Stanford using ultrasound to power wireless 'smart chip' implant

Stanford engineers are trying to make this medical chip implant even smaller, to one-tenth of the size pictured here.--Courtesy of Stanford University

Stanford University seems to have found a niche in developing tiny wireless implants. In the latest innovation, the university announced that it is working on methods of beaming ultrasound to power implanted "smart chips" for the treatment of conditions like Parkinson's disease.

"Many biosensing and stimulation applications require small, deep medical implants," said electrical engineer professor Amin Arbabian, in a university statement. "We believe our platform provides the recipe for building small devices that can be powered wirelessly and programmed to perform a wide array of tasks."

The smart chip is about the size of the tip of a ballpoint pen, but Arbabian and other Stanford engineers are trying to create an implant one-tenth that size.

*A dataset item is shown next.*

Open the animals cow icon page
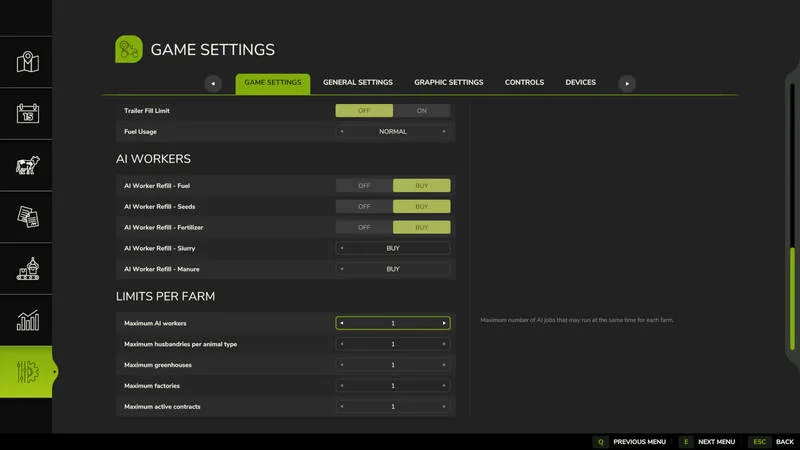This screenshot has height=450, width=800. pos(28,165)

Ultrasounds powers the chip implant via piezoelectricity, or electricity caused by pressure, the release explains. Mounted to the chip is a small piece of piezoelectric material that moves in a springlike function when struck by ultrasound waves. "The implant is like an electrical spring that compresses and decompresses a million times a second, providing electrical charge to the chip," said graduate student Marcus Weber in the release.

Stanford wants to utilize the chip to run sensors or deliver electricity to the site of pain. The implant has a built-in radio antenna to transmit information.

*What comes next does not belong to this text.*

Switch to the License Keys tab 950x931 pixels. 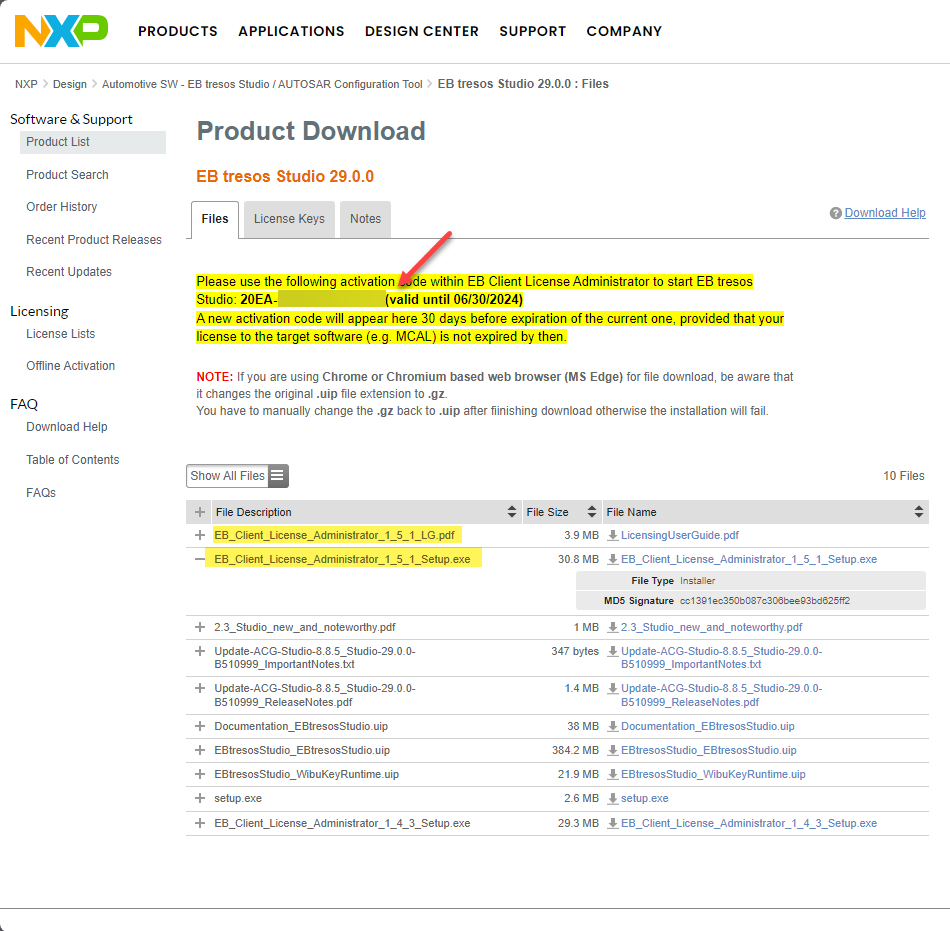288,219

The device is an example of the growing trend of "electroceuticals" and has many applications toward studying or treating conditions of the central nervous system and brain, something which the government is pushing via the $79 million BRAIN initiative.

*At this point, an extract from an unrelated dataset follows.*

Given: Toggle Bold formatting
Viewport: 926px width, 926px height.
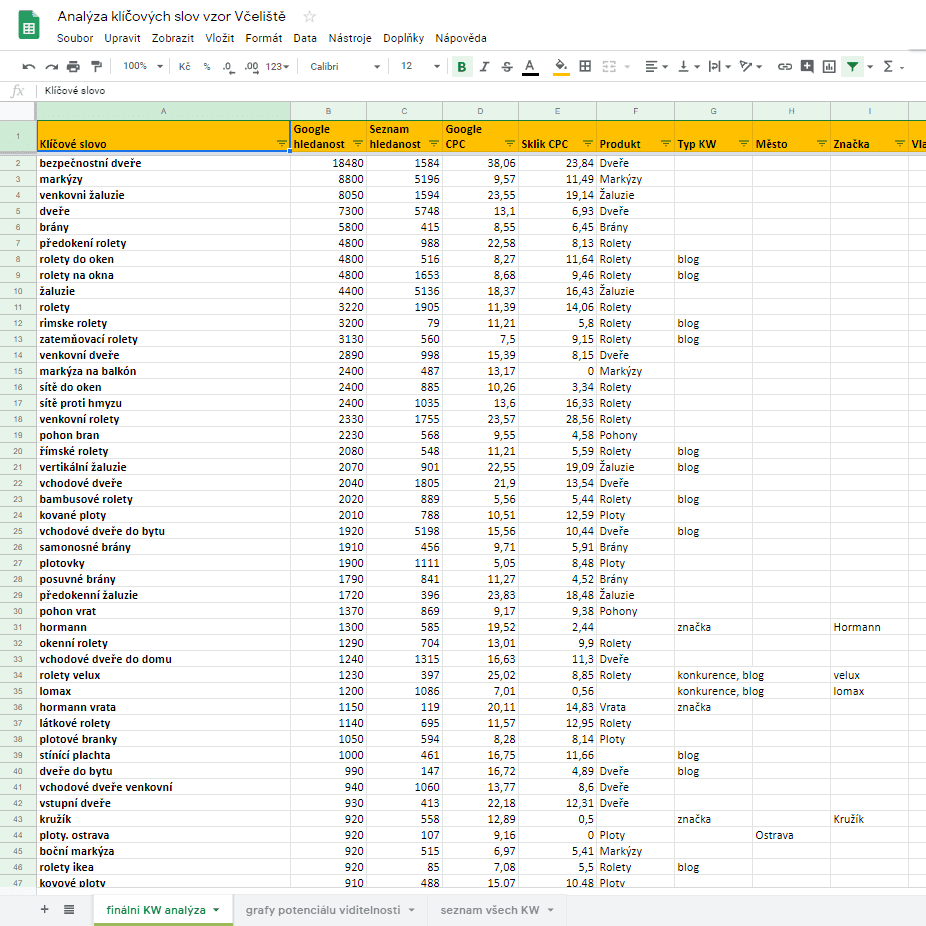Looking at the screenshot, I should [x=461, y=67].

"U.S. and European brain initiatives are pushing for a more complete understanding of the central nervous system," said Florian Solzbacher, professor of electrical and computer engineering at the University of Utah, in the release. "This requires being able to interface with cells using arrays of micro implants across the entire 3D structure of the brain."

Led by one of FierceMedicalDevices' women in med tech, Ada Poon, Stanford has been developing a variety of mini wireless implants lately. Earlier this year Poon's lab built an experimental, pacemaker-like device that is smaller than a grain of rice and can be wirelessly charged from outside the body.